(PASSAGE TO READ):
------------------------------------------------------------
Globally, renewable power capacity is projected to increase almost 4 600 GW between 2025 and 2030 – double the deployment of the previous five years (2019-2024). Growth in utility-scale and distributed solar PV more than doubles, representing nearly 80% of worldwide renewable electricity capacity expansion. Low module costs, relatively efficient permitting processes and broad social acceptance drive the acceleration in solar PV adoption.

Distributed solar PV applications (residential, commercial, industrial and off-grid projects) account for 42% of the overall PV expansion. Higher retail electricity prices following the energy crisis, along with strong policy support, have encouraged individuals and businesses to install solar PV systems with the aim of reducing their electricity bills. The use of distributed solar PV applications with storage units is also growing in countries that have an unreliable electricity grid. In South Africa and Pakistan, for instance, uptake in commercial and large-scale off-grid solar PV systems is rising rapidly, improving electricity access.

Compared with 2019-2024, our forecast expects cumulative onshore wind capacity additions to increase 45% over 2025-2030, reaching 732 GW. Despite recent challenges concerning supply chain bottlenecks, inflation, and long permitting and grid connection wait times, we expect strong onshore wind expansion, as policies in both advanced and developing countries have partly addressed these barriers. Annual additions are expected to rise in Africa, the Middle East, ASEAN countries, Latin America and Eurasia – in addition to Europe and India.

Offshore wind capacity expansion is expected to reach 140 GW over the forecast period, more than doubling the growth of the previous five-year period. The annual offshore wind market expands from 9.2 GW in 2024 to over 37 GW by 2030, with China accounting for almost 50% of this increase. In Europe, the annual market is expected to approach 14.6 GW by 2030. Policy changes in the United States, macroeconomic pressures and supply chain challenges have raised costs and undermined project bankability in several European markets and Japan, resulting in undersubscribed auctions and project cancellations. As a result, we have revised the global offshore wind capacity forecast 27% downwards from last year.
------------------------------------------------------------
(GIVEN ENTRIES):
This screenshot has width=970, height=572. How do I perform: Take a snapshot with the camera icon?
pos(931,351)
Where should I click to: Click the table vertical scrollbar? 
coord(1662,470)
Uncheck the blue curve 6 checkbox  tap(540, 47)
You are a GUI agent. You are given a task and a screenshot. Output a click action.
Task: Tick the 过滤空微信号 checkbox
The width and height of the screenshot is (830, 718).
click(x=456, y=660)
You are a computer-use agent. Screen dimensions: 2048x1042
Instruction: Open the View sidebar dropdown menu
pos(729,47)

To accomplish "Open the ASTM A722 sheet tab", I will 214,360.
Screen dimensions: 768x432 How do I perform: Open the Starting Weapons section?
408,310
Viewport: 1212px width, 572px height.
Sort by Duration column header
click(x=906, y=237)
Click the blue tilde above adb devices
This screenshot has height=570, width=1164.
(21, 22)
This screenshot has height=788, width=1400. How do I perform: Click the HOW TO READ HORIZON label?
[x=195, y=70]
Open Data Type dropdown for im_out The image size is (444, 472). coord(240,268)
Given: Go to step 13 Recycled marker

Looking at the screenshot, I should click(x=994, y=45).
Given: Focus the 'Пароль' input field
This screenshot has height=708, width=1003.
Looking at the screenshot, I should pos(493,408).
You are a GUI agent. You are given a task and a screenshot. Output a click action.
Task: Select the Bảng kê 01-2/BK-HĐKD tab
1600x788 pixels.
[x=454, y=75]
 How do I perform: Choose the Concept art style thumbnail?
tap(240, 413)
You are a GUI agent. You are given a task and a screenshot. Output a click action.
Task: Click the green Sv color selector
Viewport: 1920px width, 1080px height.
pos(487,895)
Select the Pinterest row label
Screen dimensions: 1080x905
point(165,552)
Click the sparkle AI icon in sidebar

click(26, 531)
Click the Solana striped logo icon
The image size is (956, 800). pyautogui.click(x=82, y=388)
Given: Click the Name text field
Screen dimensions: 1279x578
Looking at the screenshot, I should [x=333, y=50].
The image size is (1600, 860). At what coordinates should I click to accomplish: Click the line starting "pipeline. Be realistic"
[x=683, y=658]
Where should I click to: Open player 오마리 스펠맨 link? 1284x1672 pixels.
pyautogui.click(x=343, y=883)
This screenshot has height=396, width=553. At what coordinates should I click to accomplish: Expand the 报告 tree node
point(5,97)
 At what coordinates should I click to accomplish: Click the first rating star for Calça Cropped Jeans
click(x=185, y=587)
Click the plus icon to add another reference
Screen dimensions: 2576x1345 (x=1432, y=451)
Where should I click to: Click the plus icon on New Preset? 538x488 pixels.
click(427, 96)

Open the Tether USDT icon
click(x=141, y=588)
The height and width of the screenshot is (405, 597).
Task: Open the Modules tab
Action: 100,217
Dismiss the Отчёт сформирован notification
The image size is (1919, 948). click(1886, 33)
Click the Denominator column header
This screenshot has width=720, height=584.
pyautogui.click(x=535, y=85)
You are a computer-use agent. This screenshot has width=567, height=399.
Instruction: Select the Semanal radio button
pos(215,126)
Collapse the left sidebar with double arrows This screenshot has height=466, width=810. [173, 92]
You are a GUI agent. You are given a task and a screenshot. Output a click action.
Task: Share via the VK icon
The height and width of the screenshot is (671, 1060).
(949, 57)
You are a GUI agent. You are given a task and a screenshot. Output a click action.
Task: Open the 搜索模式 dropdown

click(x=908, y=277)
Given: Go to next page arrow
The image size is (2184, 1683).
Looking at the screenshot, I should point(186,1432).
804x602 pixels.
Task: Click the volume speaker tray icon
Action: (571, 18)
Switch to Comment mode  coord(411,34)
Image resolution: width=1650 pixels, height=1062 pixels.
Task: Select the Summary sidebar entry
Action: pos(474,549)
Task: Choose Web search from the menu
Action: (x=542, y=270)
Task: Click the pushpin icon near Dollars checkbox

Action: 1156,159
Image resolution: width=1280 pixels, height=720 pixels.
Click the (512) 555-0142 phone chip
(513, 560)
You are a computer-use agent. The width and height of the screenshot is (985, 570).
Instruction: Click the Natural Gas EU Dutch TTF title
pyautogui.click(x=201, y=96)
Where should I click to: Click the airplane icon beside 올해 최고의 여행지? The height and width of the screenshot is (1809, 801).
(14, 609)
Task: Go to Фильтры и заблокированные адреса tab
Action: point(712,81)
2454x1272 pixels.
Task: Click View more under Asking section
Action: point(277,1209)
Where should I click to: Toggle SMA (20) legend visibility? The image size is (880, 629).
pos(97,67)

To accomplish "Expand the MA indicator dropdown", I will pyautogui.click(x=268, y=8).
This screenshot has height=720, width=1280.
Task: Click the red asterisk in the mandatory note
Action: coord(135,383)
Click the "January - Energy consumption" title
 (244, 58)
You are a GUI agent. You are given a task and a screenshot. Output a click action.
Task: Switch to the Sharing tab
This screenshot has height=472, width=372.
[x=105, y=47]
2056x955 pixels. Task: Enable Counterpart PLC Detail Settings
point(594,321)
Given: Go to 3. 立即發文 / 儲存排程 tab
------------------------------------------------------------
(WHAT IS REQUIRED):
Reproduce the renewable capacity passage above word for word, between "Compared with 2019-2024, our" and "Europe and India.", inclusive.

(RESPONSE TO THIS EXERCISE):
Compared with 2019-2024, our forecast expects cumulative onshore wind capacity additions to increase 45% over 2025-2030, reaching 732 GW. Despite recent challenges concerning supply chain bottlenecks, inflation, and long permitting and grid connection wait times, we expect strong onshore wind expansion, as policies in both advanced and developing countries have partly addressed these barriers. Annual additions are expected to rise in Africa, the Middle East, ASEAN countries, Latin America and Eurasia – in addition to Europe and India.